Он перехватил его возле двери и взял за руку выше локтя.
— Pardon? — недовольно пробормотал этот субъект, чье лицо обезображивали оспинки, видные даже сквозь редкую черную бородку.
Человек-обезьяна крепче сжал его руку, молча потащил к столу, и впервые в жизни Николай Роков ощутил, что имеет дело с мускулами, не уступающим в силе его собственным.
Он пытался вырваться, ругался, извивался, но черноволосый юноша выволок его на середину комнаты и бросил к столу.
— Джентльмены, позвольте кое-что прояснить, — сказал Тарзан, свирепым взглядом удерживая Рокова от попыток к бегству. — Вот этот господин, которому я только что помешал покинуть комнату, положил три карты в карман графа де Куд. Я видел эту сцену в зеркале, а перед игрой наблюдал, как негодяй сговаривался с человеком, только что обвинившим графа в шулерстве.
Все кругом возбужденно зашумели.
— Бог ты мой! Николай! — воскликнул граф де Куд, взглянув на типа, который потирал руку, полураздавленную стальными пальцами Тарзана. — Я должен был догадаться, что это твоя проделка! А вас, господин Павлов, — повернулся он к своему обвинителю, — я не узнал сразу только потому, что вы сбрили бороду. Но с бородой или без бороды — вы все такой же негодяй, каким были раньше!
Шум усилился; теперь все спешили принести извинения графу, чуть было не пострадавшему от ужасной клеветы.
— Надо передать обоих мерзавцев капитану! — крикнул один из игроков. — Пусть их посадят под замок до Гавра, а там…
— Нет, — вдруг решительно произнес граф. — Это личное дело, и с меня довольно того, что моя репутация восстановлена.

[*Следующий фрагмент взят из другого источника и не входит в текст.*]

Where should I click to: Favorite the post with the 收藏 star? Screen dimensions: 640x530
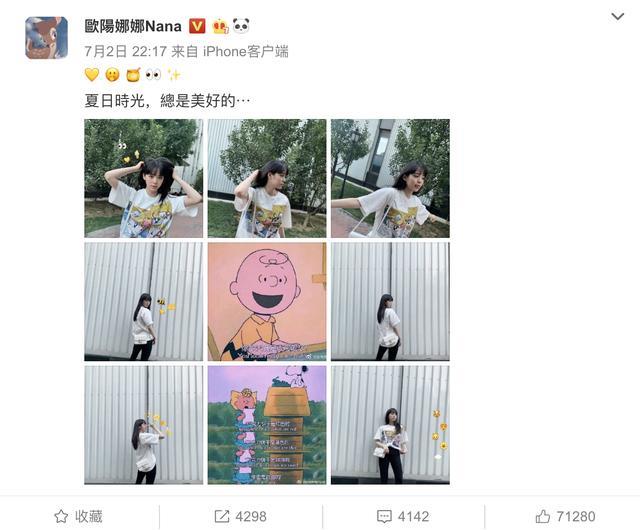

Я очень прошу вас, господа, навсегда предать забвению этот постыдный инцидент!
Все удивленно посмотрели на него.
— Что ж, вы пострадали от этих мерзавцев, вам и решать, что с ними делать, — разочарованно пожал плечами один из игроков. — Хотя, по справедливости, таких животных даже не стоит отдавать под суд, их надо просто выкидывать за борт!
Провожаемые смехом, презрительными и возмущенными выкриками, двое заговорщиков поспешно скрылись.
Тарзан тоже хотел уйти, но вырваться от графа де Куд оказалось не так-то просто! Преисполненный благодарности француз обрушил на своего «спасителя» многословные заверения в вечной признательности и дружбе, а потом потащил человека-обезьяну на верхнюю палубу — представить жене.
Молодая красивая женщина взволнованно выслушала рассказ мужа о происшествии в курительной и засыпала его и Тарзана десятками сумбурных вопросов. Только в десятый раз клятвенно пообещав супругам обязательно навестить их в Париже, Тарзан наконец-то получил свободу.
Растревоженный гораздо больше огромными серыми глазами графини де Куд, чем столкновением с двумя мерзавцами, приемыш Калы минут десять бродил по кораблю и только потом спустился в каюту. Там он увидел Джека Арно, сидящего в глубокой задумчивости над листком бумаги.
— Может, объяснишь мне, что это значит? — спросил Арно, передавая другу записку. — Это только что сунули нам под дверь. И уже первая строчка настолько меня заинтриговала, что я набрался наглости и прочитал до конца адресованное тебе послание!
Тарзан взял листок и прочел вслух:
— «Господин Тарзан! Думаю, вы не отдавали себе отчета, в какую неприятную историю ввязываетесь, иначе не обошлись бы со мной подобным оскорбительным образом. Я читал в балтиморских газетах о „процессе сына гориллы“ и готов поверить, что такой невежественный дикий человек, как вы, не понимал всех возможных последствий своего поступка. Ввиду вышеизложенного я готов принять ваши извинения, если они будут изложены на чистом английском языке без примеси обезьяньего лопотания. Иначе во время нашей следующей встречи вы будете с умилением вспоминать столкновения с самыми опасными хищниками ваших родных джунглей.
С совершеннейшим уважением — Николай Роков».
— Куда ты? — привстав, осведомился Арно.
— Хочу показать этому негодяю, что лучше ему дразнить Нуму или Шиту, чем угрожать «сыну гориллы», — со зловещей усмешкой ответил человек-обезьяна.
— Погоди! Может, сначала все-таки объяснишь, что за столкновение у тебя вышло с Николаем Роковым?